A complete standardized bundle has:
index.html
leaderboard.md
manifest.csv
progress.csv
run_metadata.json
Per-case Plotly animation HTML files are present only when --write-animations is used.
Repo Setup
Run commands from:
cd /home/lorenzo/moleworks/ros2_ws/src/moleworks_ros
Use:
PYTHONPATH=high_level_planning/workspace_planner
Default output root:
/home/lorenzo/tmp/workspace_planner_benchmarks
Default Focused Bundle
For the standard trench + fan bundle with free_lane pointwise_score and max_strip_volume, run:
RUN_NAME="$(date -u +%Y%m%d_%H%M%S)_workspace_planner_focused_standard"

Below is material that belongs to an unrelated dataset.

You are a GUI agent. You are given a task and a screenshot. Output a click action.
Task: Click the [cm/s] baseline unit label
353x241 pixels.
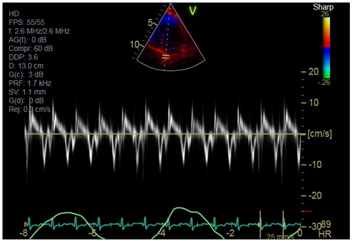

PYTHONPATH=high_level_planning/workspace_planner \
python3 high_level_planning/workspace_planner/workspace_planner/benchmark_html_bundle.py \
--output-root /home/lorenzo/tmp/workspace_planner_benchmarks \
--run-name "$RUN_NAME" \
--scope focused \
--soil-mode standard \
--trench-case centered_trench \
--trench-case deep_centered_trench \
--geometry-case center_fan \
--write-animations
This should produce:
/home/lorenzo/tmp/workspace_planner_benchmarks/runs/$RUN_NAME/index.html
/home/lorenzo/tmp/workspace_planner_benchmarks/runs/$RUN_NAME/leaderboard.md
/home/lorenzo/tmp/workspace_planner_benchmarks/runs/$RUN_NAME/manifest.csv
Variants
For a faster metrics-only run, omit --write-animations. Do this only when the user does not need visual inspection.
For both focused fan geometries, omit --geometry-case center_fan, or pass both:
--geometry-case center_fan --geometry-case deep_center_fan
For all focused cases and default focused selectors, use:
--scope focused
with no case filters.
For the larger planner comparison suite, use:
--scope full
Expect this to take substantially longer. Keep the same output contract.
Reporting
Before reporting that a benchmark is complete, inspect:
RUN_DIR=/home/lorenzo/tmp/workspace_planner_benchmarks/runs/<run_name>
sed -n '1,120p' "$RUN_DIR/leaderboard.md"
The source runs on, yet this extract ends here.